Many of the places I travel are tough for women; dress codes are conservative. For instance, I haven’t shown my knees, shoulders, or arms above T-shirt sleeves in Africa or Asia in a decade. A little respect for local mores goes a long way. Last time I flew home from Arusha, Tanzania, the couple next to me at the check-in counter was wearing short-shorts, beach tops, and flip flops. When they left, I commented to the agent that it made me sad to see Americans dressed so disrespectfully. At the beach, sure, but Arusha is a dressy city. She looked at the man behind her, they spoke in Swahili for a moment, and then she upgraded me for the first leg of my flight.
Although I buy much of my rough from my brokers directly, I always spend a few days seeing other sellers. People wait often for hours to see me. I owe each of them courtesy, no matter what they’ve brought.
When something is vastly overpriced, it helps to say, “I hope you have success with that,” instead of, “Are you nuts?” Assume the seller is acting in ignorance when he presents a synthetic. Never bargain in bad faith. Before making any offer, I test the goods. If I make an offer and it’s accepted, it’s too late to test. I’m expected to pay for it regardless. Everyone who takes the time to see me deserves my respect and courtesy.
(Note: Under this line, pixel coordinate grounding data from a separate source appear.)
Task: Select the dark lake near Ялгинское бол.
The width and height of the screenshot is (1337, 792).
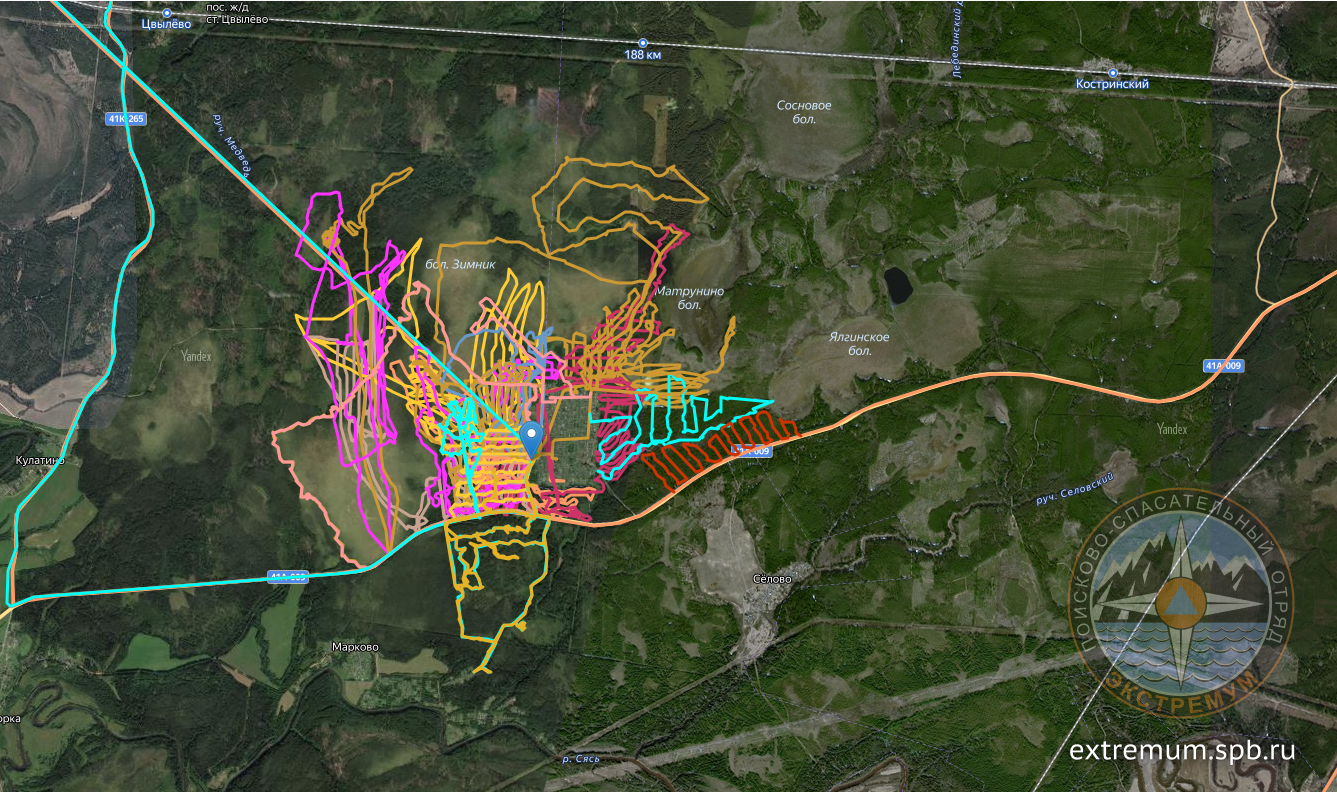Action: pyautogui.click(x=897, y=285)
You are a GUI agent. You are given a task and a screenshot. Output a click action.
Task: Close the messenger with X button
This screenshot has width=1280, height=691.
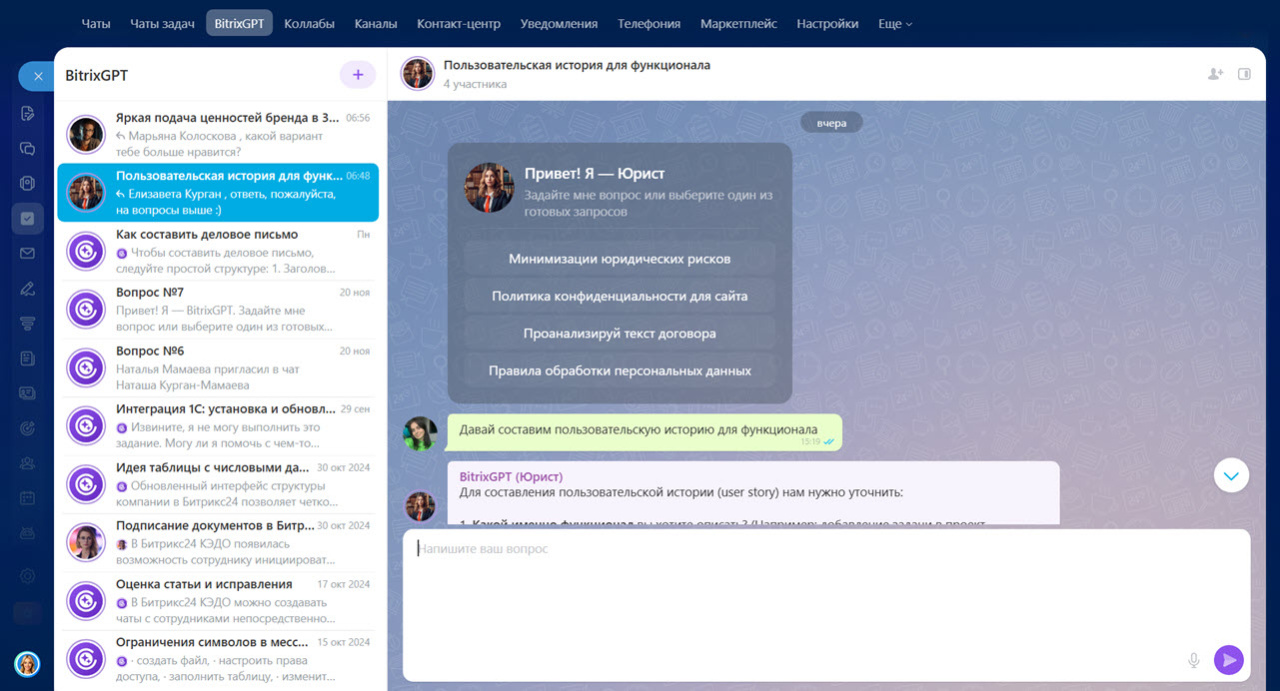coord(37,76)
It’s always true that only I am responsible for my purchases, but when buying overseas, there are even fewer safeguards than at home and gem lust can be overwhelming.
I use a spreadsheet to track my purchases and the money I’ve spent, but that wasn’t always the case. Many years ago in Tucson, I negotiated hard for a parcel of excellent rough, only to discover at the end that I’d made a simple arithmetic error and dropped a zero. It wasn’t a $1000 parcel—it was a $10,000 parcel. It was humiliating, to say the least, and I backed out of the deal, apologizing profusely. The seller thought it was hysterically funny and we’ve become good friends.
Had that happened in Tanzania, Madagascar, or most other places I buy, it would have been relationship-ending. It’s easy to forget how wealthy we all are compared to most people in the developing world. My Tucson friend could enjoy my embarrassment and not mind so much the ‘loss’ of $10,000. The person who’s been promised $500 in Madagascar has already told several other people who have an interest in the stones during the course of negotiation, and in a country where the average salary is less than $200 a month, that money is a fortune. Backing out of a deal humiliates the seller and broker, and represents a real hardship for the people involved.
Have your tools, money, baggies, and other important things handy. You may well be working on your feet. Keep excellent notes and record all purchases. Check your money each day to be sure you know what you have available.